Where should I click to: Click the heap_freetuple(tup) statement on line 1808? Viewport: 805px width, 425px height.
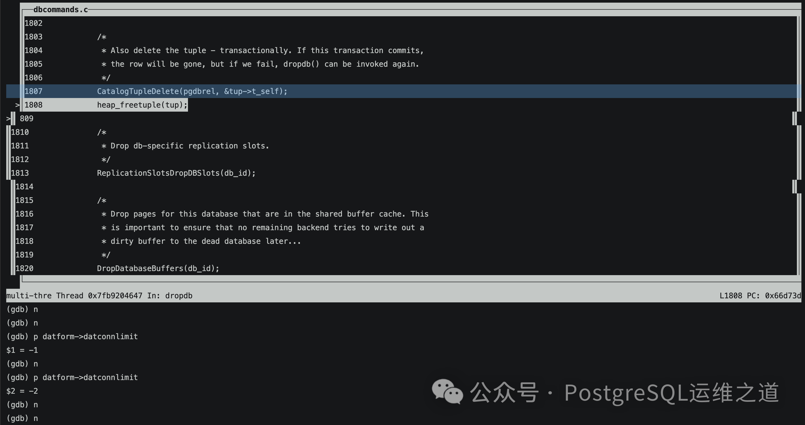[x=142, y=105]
════════
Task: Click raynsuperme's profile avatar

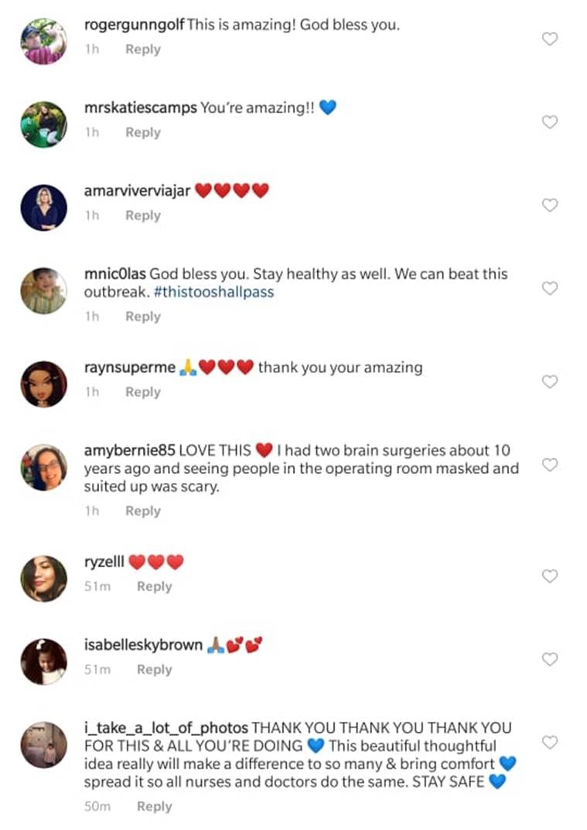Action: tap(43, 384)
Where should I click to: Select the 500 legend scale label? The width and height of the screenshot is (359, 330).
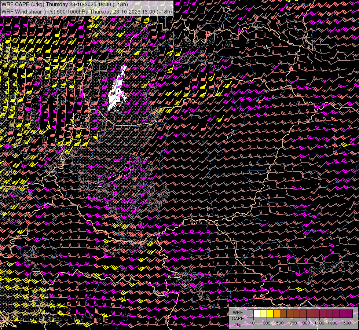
════════
WHAT IS BEING ASKED
Extract verbatim the portion of the records that begins with the line containing "Where should I click to: Click" and ends with the line containing "[x=142, y=105]", including both of those lines. Omit the pictures from your answer.

EXPECTED ANSWER
Where should I click to: Click the heap_freetuple(tup) statement on line 1808? Viewport: 805px width, 425px height.
[x=142, y=105]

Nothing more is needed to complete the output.